Но с точки зрения «большой» государственной политики и долгосрочного развития пока не сделан самый важный шаг: deep tech и связанное с ним предпринимательство не «собраны» как специфический объект управления, в первую очередь, на федеральном уровне. А это означает: нет оснований развивать специализированные экосистемы, нормально выстраивать деятельность профильных венчурных фондов / институтов развития — ​и заодно хотя бы частично трансформировать деятельность университетов (например, обеспечить создание и реализацию «технических» образовательных программ, которые позволят готовить не «инженеров», а «инженеров, способных решать проблемы, не имеющие решения»).

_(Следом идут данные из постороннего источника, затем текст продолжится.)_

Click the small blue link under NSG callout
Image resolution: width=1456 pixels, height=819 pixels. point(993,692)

Конечно, можно надеяться, что всех спасут корпорации, которым поручено развитие сквозных технологий, [предварительно] определенных «Концепцией технологического развития до 2030 года». Но надежда эта сугубо теоретическая: не очень понятно, каким образом компании должны делать продукты на основе deep tech’а, если для этого не созданы нормальные институциональные и регуляторные условия. Не говоря уже о сомнительной результативности опоры на корпорации: как показывает опыт всех зарубежных коллег и конкурентов, от Великобритании до Китая, для развития deep tech’а корпораций недостаточно; нужно deep tech-предпринимательство.

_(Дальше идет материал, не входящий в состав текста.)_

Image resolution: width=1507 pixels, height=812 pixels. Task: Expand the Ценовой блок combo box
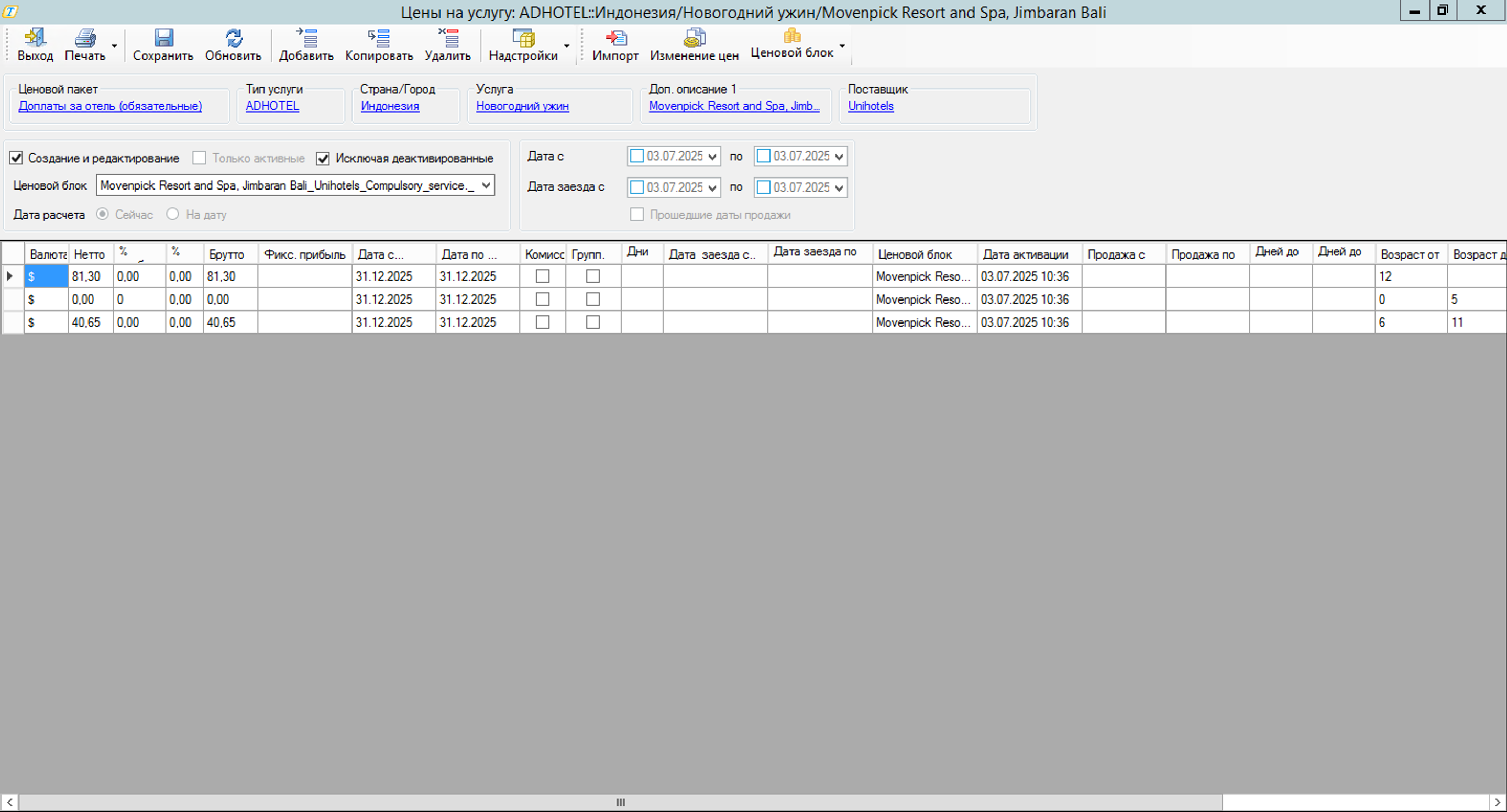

Иначе, к сожалению, не сработает.
Предварительный перечень сквозных технологий (технологических направлений), утвержденный в рамках «Концепции технологического развития Российской Федерации до 2030 года»
Технологии обработки и передачи данных:
  • искусственный интеллект, включая технологии машинного обучения и когнитивные;
  • технологии хранения и анализа больших данных;
  • технологии распределенных реестров;
  • нейротехнологии, технологии виртуальной и дополненной реальности;
  • квантовые вычисления;
  • квантовые коммуникации;
  • новое индустриальное и общесистемное программное обеспечение;
  • геоданные и геоинформационные технологии;
  • технологии доверенного взаимодействия;
  • современные и перспективные сети мобильной связи.

Технологии в сфере энергетики:
  • технологии транспортировки электроэнергии и распределенных интеллектуальных энергосистем;
  • системы накопления энергии;
  • развитие водородной энергетики.

Новые производственные технологии:
  • технологии компонентов робототехники и мехатроники;
  • технологии сенсорики;
  • микроэлектроника и фотоника;
  • технологии новых материалов и веществ, их моделирования и разработки.

Биотехнологии и технологии живых систем:
  • технологии управления свой­ствами биологических объектов;
  • молекулярная инженерия в науках о жизни;
  • бионическая инженерия в медицине;
  • ускоренное развитие генетических технологий.